Geometric Morphometrics

Geometric morphometric approaches were used to describe the variation of asteropyginid trilobite dorsal glabellar morphology. Landmarks were digitally placed on previously published photographs of the dorsal side of 62 species across 36 genera. Each glabella was initially delineated by nine homologous landmarks and 20 sliding semilandmarks (Fig. 1, blue) situated along five curves (Table 1). Landmarks and curves were placed preferentially on the left side of the glabella, because this side was the most consistently preserved for the available specimens. However, if the left side was damaged or incompletely preserved, then the image was flipped horizontally, and the reflected right side was used. These homologous landmarks and curves were digitally placed in R (R Core Team 2020), following similar positions used in other morphometric studies of trilobites (e.g., Crônier et al. 2004, 2015; Sheets et al. 2004; Webster and Sheets 2010; Abe and Lieberman 2012) using the package Stereomorph v. 1.6.4 (Olsen and Westneat 2015). To fully describe the bilaterally symmetrical shape of the glabella, these landmarks and curves, with the exception of midplane landmarks, were vertically mirrored to produce a complete configuration (see Cardini 2016). These reflected landmarks and semilandmarks are shown in yellow in Figure 1. Descriptions of the landmarks and semilandmarks used in this study are presented in Table 1. A general Procrustes analysis (GPA) was performed on the complete configuration (left side, midplane, and mirrored landmarks and semilandmarks) using the R package geomorph v. 4.0.0 (Adams et al. 2021). Because both landmarks and semilandmarks were analyzed, minimum bending energy was used to superimpose semilandmarks. Bending energy optimization minimizes the thin-plate spline bending energy between specimens, as opposed to Procrustes distance optimization, which minimizes the Euclidian distance between specimen shape coordinates.

## DATA PROVIDED:
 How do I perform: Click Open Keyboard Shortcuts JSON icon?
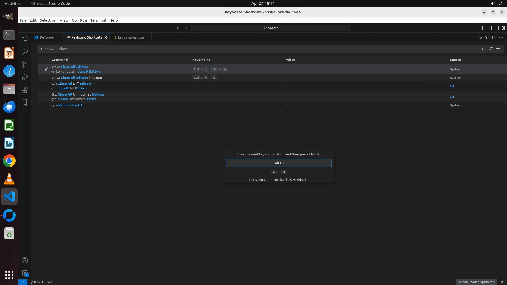tap(487, 37)
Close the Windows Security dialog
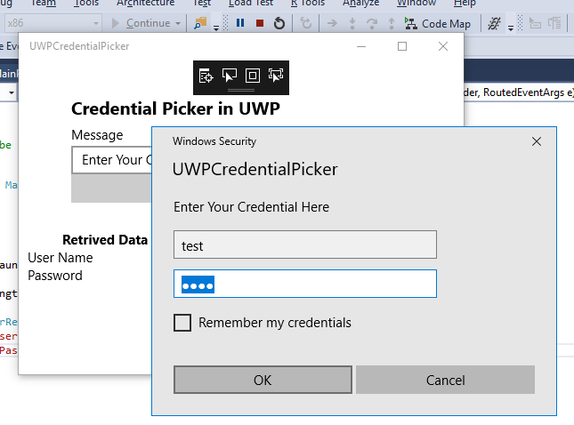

## PROBLEM:
Answer from the glabellar morphometrics text:
1. The photographs covered how many species and how many genera?
2. Which R package and version carried out the general Procrustes analysis?
3. What criterion was used to superimpose the semilandmarks?

## EXERCISE ANSWER:
1. 62 species across 36 genera.
2. geomorph v. 4.0.0.
3. Minimum bending energy.